§ **CONSEGNE DELL'ESERCIZIO**:
1. Riformuli in modo più conciso il paragrafo del brano che inizia con «Se uno infatti vede te», mantenendone i fatti principali.
2. Che cosa dichiara di fare chi scrive nel brano, nel caso in cui un cibo scandalizzi il proprio fratello?
3. Riporti fedelmente il passo del brano che va da «E così, a causa» fino a «peccate contro Cristo.» compreso.

Ma non tutti hanno questa scienza; alcuni poi, per la consuetudine avuta fino ad oggi con gli idoli, mangiano le carni come se fossero davvero immolate agli idoli e così la loro coscienza, che è debole, ne resta contaminata.
Non è certo un cibo ad avvicinarci a Dio; se ne mangiamo, non abbiamo qualcosa di più e se non ne mangiamo, non abbiamo qualcosa di meno.
Badate però che questa vostra libertà non divenga occasione di caduta per i deboli.
Se uno infatti vede te, che hai la scienza, che stai a convito in un tempio di idoli, la coscienza di quest'uomo, che è debole, non sarà forse spinta a mangiare le carni immolate agli idoli?
E così, a causa della tua coscienza, perirà il debole, quel fratello per il quale Cristo è morto!
Peccando così contro i fratelli e ferendo la loro debole coscienza, voi peccate contro Cristo.
Per questo, se un cibo scandalizza il mio fratello, non mangerò mai più carne, per non dare scandalo al mio fratello. ( 1 Cor 8,4-13 )

§ **ESTRATTO DEI DATI**:

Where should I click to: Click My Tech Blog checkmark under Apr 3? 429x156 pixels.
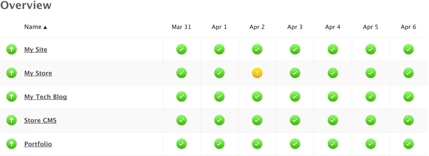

§ **RISULTATI DELL'ESERCIZIO**:
1. Se chi ha una coscienza debole vede te, che possiedi la scienza, banchettare in un tempio di idoli, potrebbe essere spinto a mangiare le carni immolate agli idoli.

2. Non mangerà mai più carne, per non dare scandalo al fratello.

3.
E così, a causa della tua coscienza, perirà il debole, quel fratello per il quale Cristo è morto!
Peccando così contro i fratelli e ferendo la loro debole coscienza, voi peccate contro Cristo.